--- List of tasks ---
- a) Answer each question from the piece about Daisy.
(i) What is the one thing Daisy is said to be scared of?
(ii) What was Daisy's father doing when she arrived?
(iii) How old is Daisy?
- b) List every thing that the piece about Daisy says she did "from the start."
- c) Write a continuation of the piece about Daisy, starting after its final sentence.

--- Document extract ---
····················
I have posted a little about my oldest child, and about my youngest. But I also have a middle child; a long-haired free spirit of a person who is not scared of anything, except dogs. Daisy is happy to tell me, her father, either grandfather, both grandmothers or any other adult she encounters, that in her opinion, they are wrong. She climbs to the highest rung of any climbing frame and sits there like a pirate in the rigging. She loves to swing upside down, dress up, play Barbies, paint, eat chocolate, make me “cakes” in the sandpit, listen to stories, ride her bike and help in the kitchen. She is a whirling dervish of a personality, whose determination scares the living daylights out of me. Her qualities will be admirable when she’s an adult, but packaged as they are in the body of a four-year-old, they are pretty daunting.
I should have known from word go. Daisy surprised us by arriving while her father was downstairs de-icing the car in preparation for the journey to the hospital. By the time he had wended his way back upstairs, having paused to give neighbours updates on our progress, a little girl had joined us – in a big hurry. From the start she slept well, ate well, coughed loudly and dramatically, smiled hugely and embraced us all in a big rush of love.
····················
--- Given data ---
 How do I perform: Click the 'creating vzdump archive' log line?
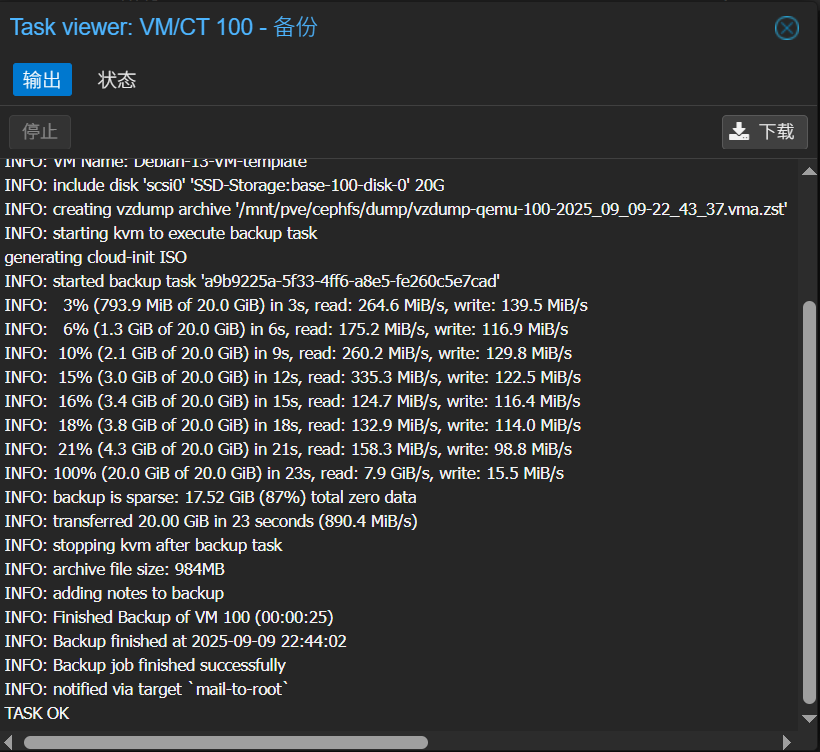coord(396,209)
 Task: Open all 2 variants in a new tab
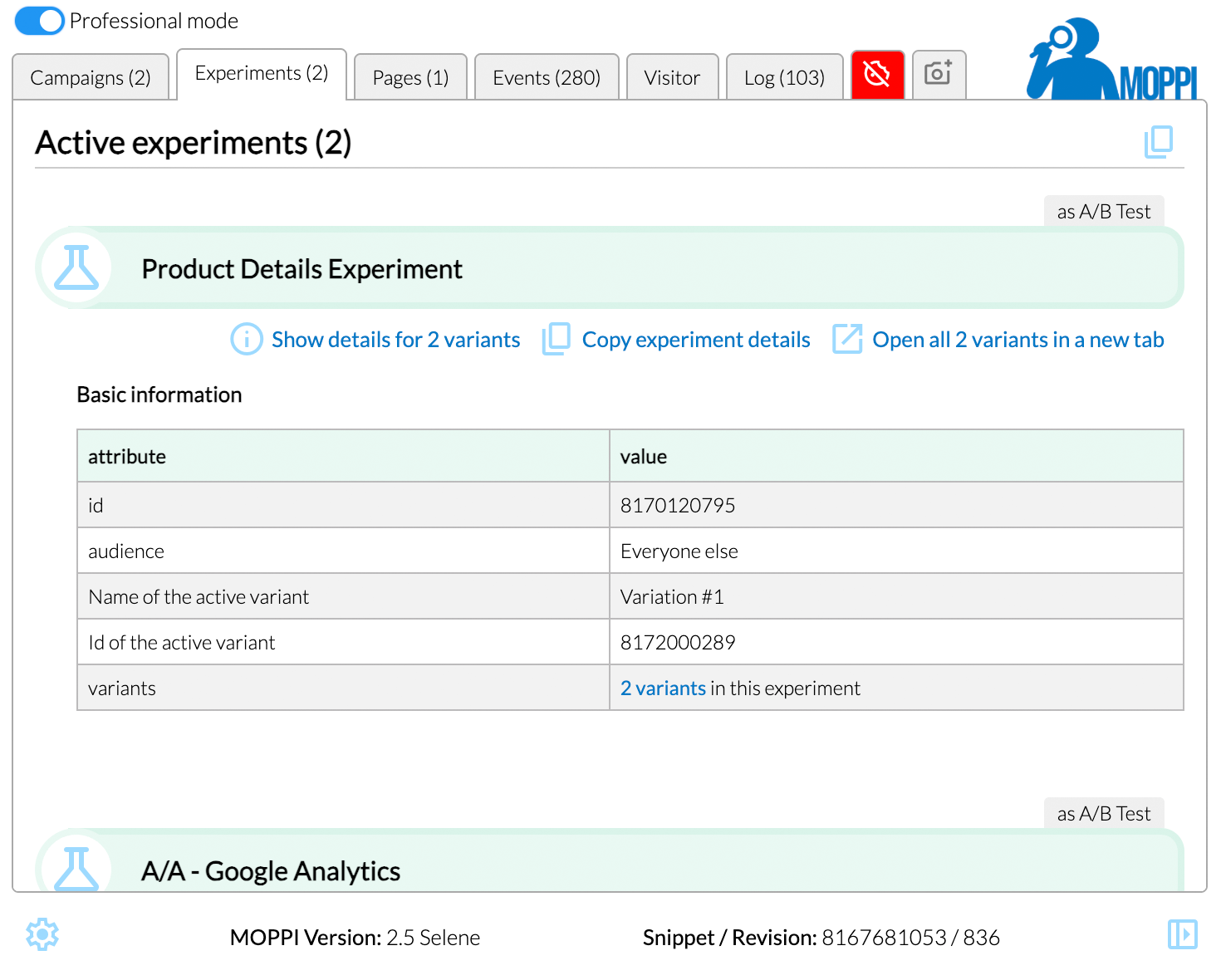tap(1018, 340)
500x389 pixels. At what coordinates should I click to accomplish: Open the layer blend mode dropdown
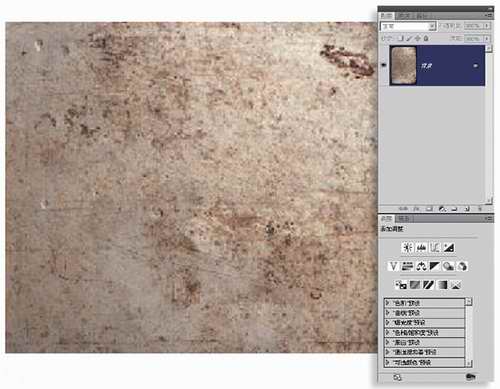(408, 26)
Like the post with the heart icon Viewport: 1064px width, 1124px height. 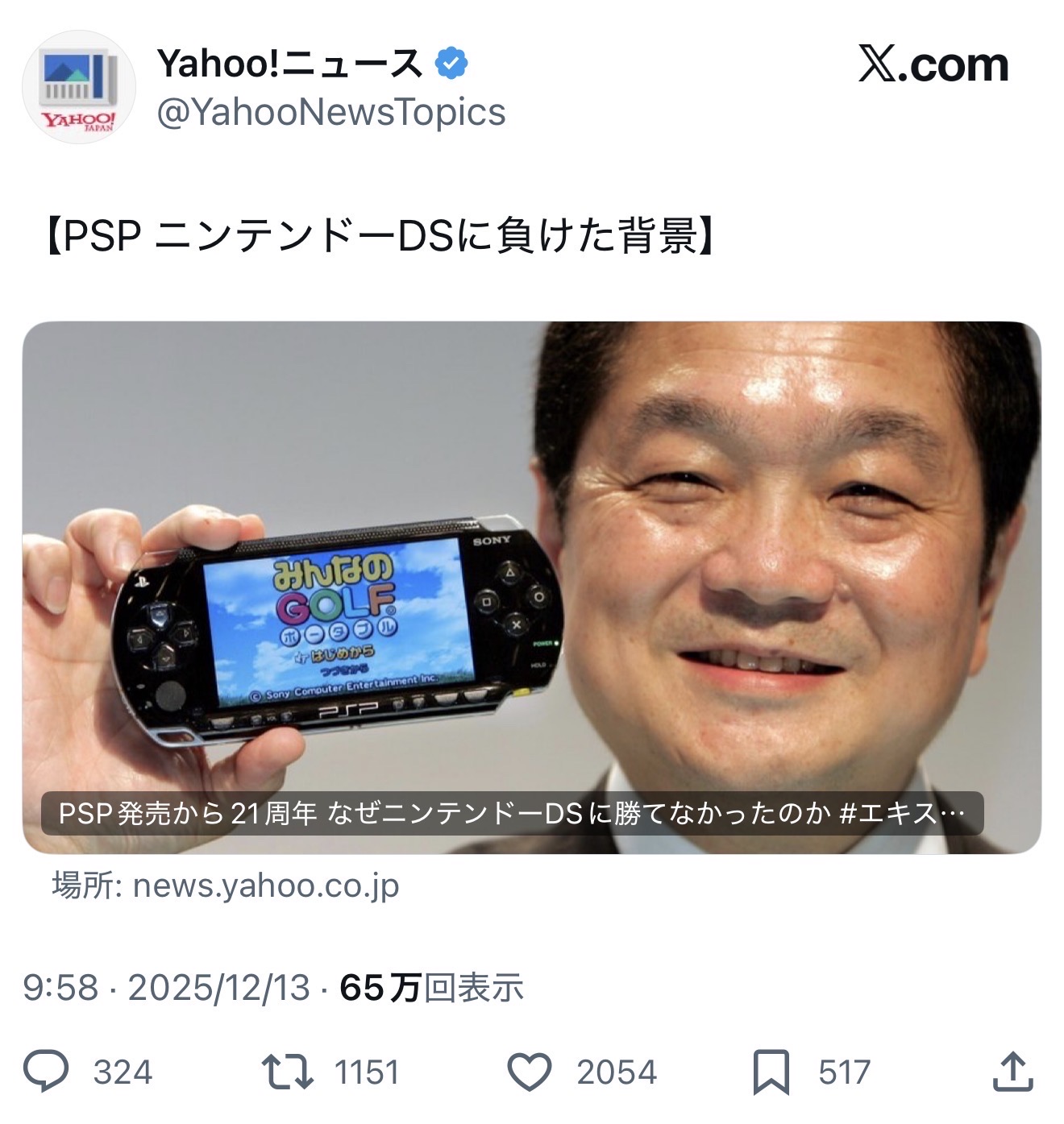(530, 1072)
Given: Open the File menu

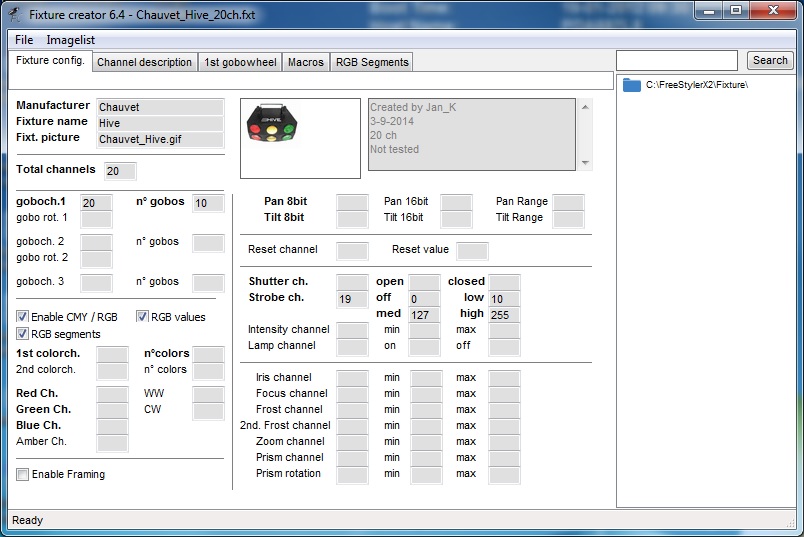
····················
--- Answers provided ---
- a)
(i) Dogs.
(ii) He was downstairs de-icing the car in preparation for the journey to the hospital.
(iii) Four years old.

- b)
- Slept well
- Ate well
- Coughed loudly and dramatically
- Smiled hugely
- Embraced the family in a big rush of love

- c)
Eighteen months ago, she went from being our baby to being our middle child. She adores her baby brother, and endures his nose-twisting and hair-pulling without lashing back. She lets him chew on her Barbies and pull all her toys onto the floor. For the first year of his life, she took out her frustrations on being usurped as family baby on me – temper tantrums, sudden inability to put on socks, needing to be carried along with the baby and the shopping, wanting to be fed, and other forms of fairly typical but nevertheless exhausting irrationality. Her other target was her big sister, whom she bit, hit, scratched and generally tormented.
Both forms of behaviour are gradually easing off, which is a relief for all of us. She likes to be a princess, and she is happiest if she has one adult in service (two would be better) who she can order about. At social occasions, she tends to find a victim, invariably an adult man, whom she flatters to distraction with her attention until he makes for the hills. Last week at a lunch in England, she latched onto one of Tom’s uncles, even following him to the loo and thumping on the door until he came out.
She is a BIG personality, but is caught in that invidious middle child trap of not being one or the other. She’s not the oldest, so she’s not as advanced, and she’s not the youngest, so she’s not as cute. We are trying to focus on what her skills really are and who she is, instead of of falling back into the categories of not-big and not-small.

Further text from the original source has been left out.